■ Goal of the exercise:
Each line from the one containing "Send Now (650, 872)" to the end of the entries below must be restated exactly, and no other line should appear.

■ Exercise material:
=======

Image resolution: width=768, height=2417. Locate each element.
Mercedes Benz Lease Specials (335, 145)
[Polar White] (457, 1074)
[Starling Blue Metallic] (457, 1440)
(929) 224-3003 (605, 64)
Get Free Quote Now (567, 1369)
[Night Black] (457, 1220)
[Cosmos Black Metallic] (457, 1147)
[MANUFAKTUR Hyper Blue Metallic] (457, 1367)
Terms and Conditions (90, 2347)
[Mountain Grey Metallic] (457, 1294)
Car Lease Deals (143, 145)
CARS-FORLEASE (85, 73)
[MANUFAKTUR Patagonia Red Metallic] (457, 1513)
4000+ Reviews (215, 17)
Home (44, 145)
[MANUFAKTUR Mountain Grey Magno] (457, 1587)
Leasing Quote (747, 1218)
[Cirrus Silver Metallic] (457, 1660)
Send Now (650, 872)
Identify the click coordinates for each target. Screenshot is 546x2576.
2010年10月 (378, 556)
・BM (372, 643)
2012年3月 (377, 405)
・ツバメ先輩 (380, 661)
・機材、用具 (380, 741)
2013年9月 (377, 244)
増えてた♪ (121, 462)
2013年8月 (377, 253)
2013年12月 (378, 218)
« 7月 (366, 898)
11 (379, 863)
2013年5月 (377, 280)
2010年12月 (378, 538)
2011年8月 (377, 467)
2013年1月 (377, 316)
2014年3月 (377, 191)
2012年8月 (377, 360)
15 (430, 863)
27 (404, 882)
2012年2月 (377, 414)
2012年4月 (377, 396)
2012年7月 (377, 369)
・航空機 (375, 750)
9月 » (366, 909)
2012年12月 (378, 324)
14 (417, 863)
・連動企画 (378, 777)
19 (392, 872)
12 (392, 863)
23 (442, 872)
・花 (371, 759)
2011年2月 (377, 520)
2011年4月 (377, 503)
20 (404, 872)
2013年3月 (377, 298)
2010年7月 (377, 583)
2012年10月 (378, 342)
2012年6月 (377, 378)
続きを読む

=======

■ Exercise response:
Send Now (650, 872)
Identify the click coordinates for each target. Screenshot is 546x2576.
2010年10月 (378, 556)
・BM (372, 643)
2012年3月 (377, 405)
・ツバメ先輩 (380, 661)
・機材、用具 (380, 741)
2013年9月 (377, 244)
増えてた♪ (121, 462)
2013年8月 (377, 253)
2013年12月 (378, 218)
« 7月 (366, 898)
11 (379, 863)
2013年5月 (377, 280)
2010年12月 (378, 538)
2011年8月 (377, 467)
2013年1月 (377, 316)
2014年3月 (377, 191)
2012年8月 (377, 360)
15 (430, 863)
27 (404, 882)
2012年2月 (377, 414)
2012年4月 (377, 396)
2012年7月 (377, 369)
・航空機 (375, 750)
9月 » (366, 909)
2012年12月 (378, 324)
14 (417, 863)
・連動企画 (378, 777)
19 (392, 872)
12 (392, 863)
23 (442, 872)
・花 (371, 759)
2011年2月 (377, 520)
2011年4月 (377, 503)
20 (404, 872)
2013年3月 (377, 298)
2010年7月 (377, 583)
2012年10月 (378, 342)
2012年6月 (377, 378)
続きを読む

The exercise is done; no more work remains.